Is responsible disclosure responsible enough?
Is responsible disclosure responsible enough?
Much of that battleground is populated by the definition of white and black hat researchers, which can be a difficult one to call. "My personal view is that if someone tries to make money, gain personal advantage, or unnecessarily damage others from a vulnerability (other than bug bounties offered by the vendor or improving their own reputation as a researcher) then that counts as black hat," says Andrew Conway, a security analyst at Cloudmark. "If they are just trying to make people aware of a vulnerability to protect potential victims and make sure it gets fixed, than that is white hat, however they go about it" he insists.
Conway also thinks that responsible disclosure has to be a two way street, with the vendor receiving the disclosure data having to be 'responsible' in how it is dealt with. This is often, very often according to Conway, not the case. "Some companies may simply ignore reports, or worse still, threaten legal action against the security researcher for reverse engineering their code," he told SCMagazineUK.com, continuing: "The legal department should be reserved for black hat hackers who are trying to profit from the vulnerability, not the white hats who are trying to get it fixed". If vendors are also responsible, then Conway thinks responsible disclosure is absolutely the right approach. However, given that many vendors are still not as responsible as they should be, he is also willing to accept that sometimes it makes sense for security researchers to publish vulnerabilities before they are fixed. "If a vendor responds to this by attempting to sue the researcher and suppress the bug information rather than fixing the problem," he concludes, "that's usually a sign it was the right decision to publish."
Ryan O'Leary, senior director of WhiteHat Security's Threat Research Centre, is adamant that while responsible disclosure is a difficult topic, it should always start with notifying the responsible party, in most cases the vendor or developer of the potential threat. "In extreme cases where people's lives may be in danger it is important to get this information out to the vendor quickly and stress the importance of the issue," O'Leary says. "Where this gets tricky is when the vendor ignores the issue entirely." However, he remains convinced that when an issue arises that has a tie to public safety, the status quo should be to let the vendor have more time to fix the vulnerability. "All avenues should be exhausted before going public with the vulnerability including going to CERT or outside agencies that can reach people inside the organisation," O'Leary insists, continuing: "The problem with vendors that do not fix the vulnerability is that anyone can find this same issue at anytime, and they may not be as ethical as the person that responsibly disclosed it". Which is where the moral justification for publishing vulnerabilities to force the vendor's hand enters the debate.
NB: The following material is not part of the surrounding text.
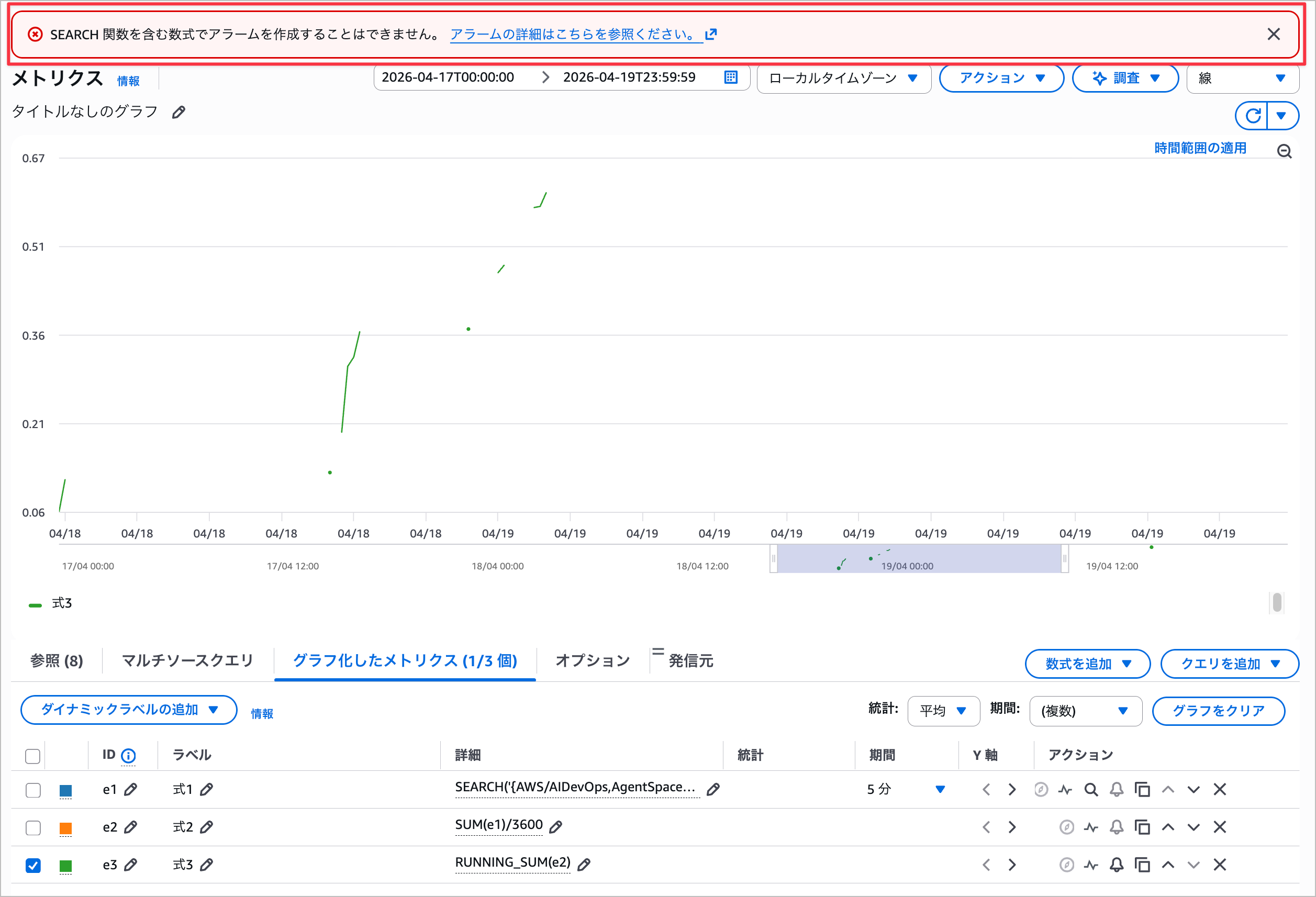The height and width of the screenshot is (897, 1316).
Task: Duplicate the e2 expression using the copy icon
Action: 1143,827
But O'Leary maintains his ethical and moral position that in cases where lives are potentially in danger, it is important to draw a boundary. That boundary, when the vendor is unwilling to fix the vulnerability, even though it could cause people harm, is that any public disclosure should not come with all the details on how the vulnerability is exploited. "Only the end result should be shared and the potential implications the vulnerability carries with it," O'Leary told SCMagazineUK.com, citing the Jeep hack as an example. The researchers released the implications, "we can control a Jeep," but didn't give the exploit code out to the world.
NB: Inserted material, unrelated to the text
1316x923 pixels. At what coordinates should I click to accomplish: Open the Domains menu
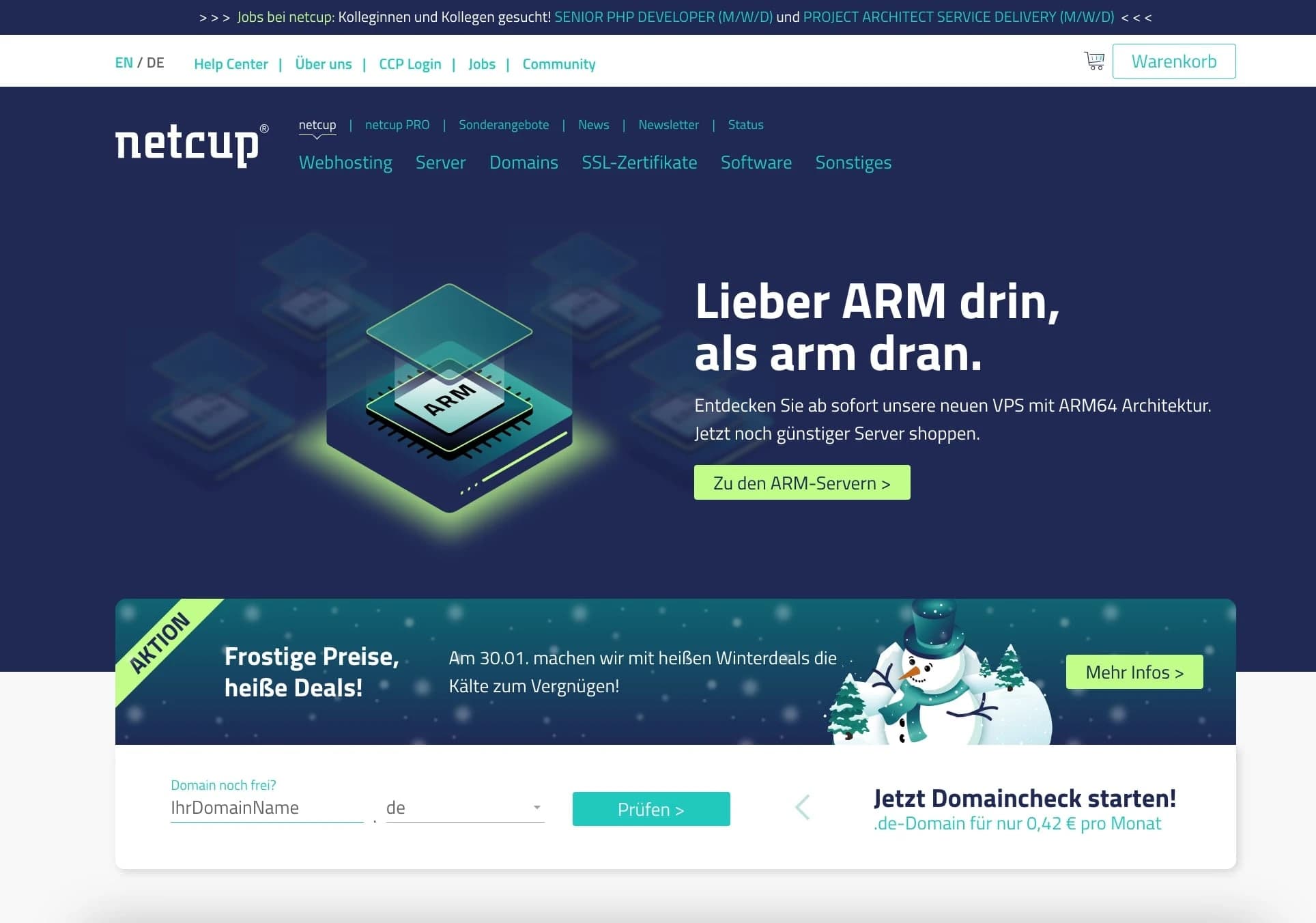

Some commentators, such as Ilia Kolochenko, CEO of High-Tech Bridge, are of the opinion that you cannot handle medical device vulnerabilities which have the potential for injury or death, rather than data loss or financial loss, in the same way as other software bugs. "Vulnerabilities that may affect human lives should ideally never ever be disclosed or even mentioned in public until we can make sure that every single medical device has this vulnerability patched," Kolochenko told us, insisting, "otherwise security researchers will be also responsible for all the bad things that may happen." Kolochenko also thinks the law needs to change so that there are direct financial and legal responsibilities for medical device manufacturers and vendors when it comes to security. While acknowledging that it's impossible to develop totally flawless code, Kolochenko argues that many security researchers disclose vulnerabilities in medical devices because manufacturers and vendors ignore them, or worse try to buy silence without any intentions to release patches. "Security researchers should be able to report such vendors to the nearest police station," he says.
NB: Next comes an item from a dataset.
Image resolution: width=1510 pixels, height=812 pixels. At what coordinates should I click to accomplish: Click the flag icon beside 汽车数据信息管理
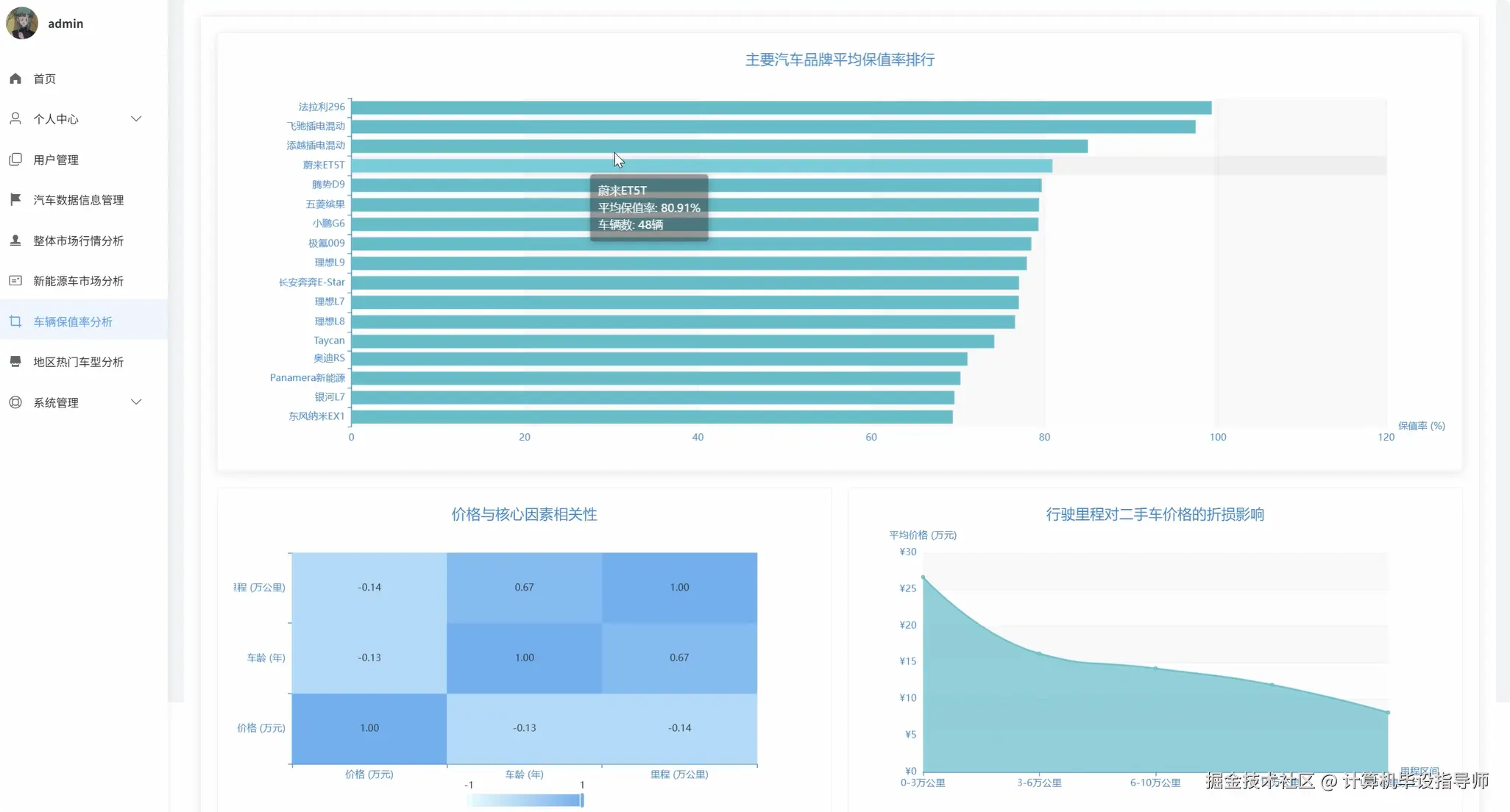(x=15, y=199)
Stephen Cox, chief security architect at SecureAuth, meanwhile doesn't think that the rules of responsible disclosure change when there is a potential for danger to life. Instead he told SC that the determination of the risk and the life-threatening nature of a vulnerability is best served by a collaboration between the vendor and the researcher. "The major problem we face today is that there is still a gigantic trust chasm between vendors and security researchers," says Cox. He adds, "We need to work on building that trust relationship."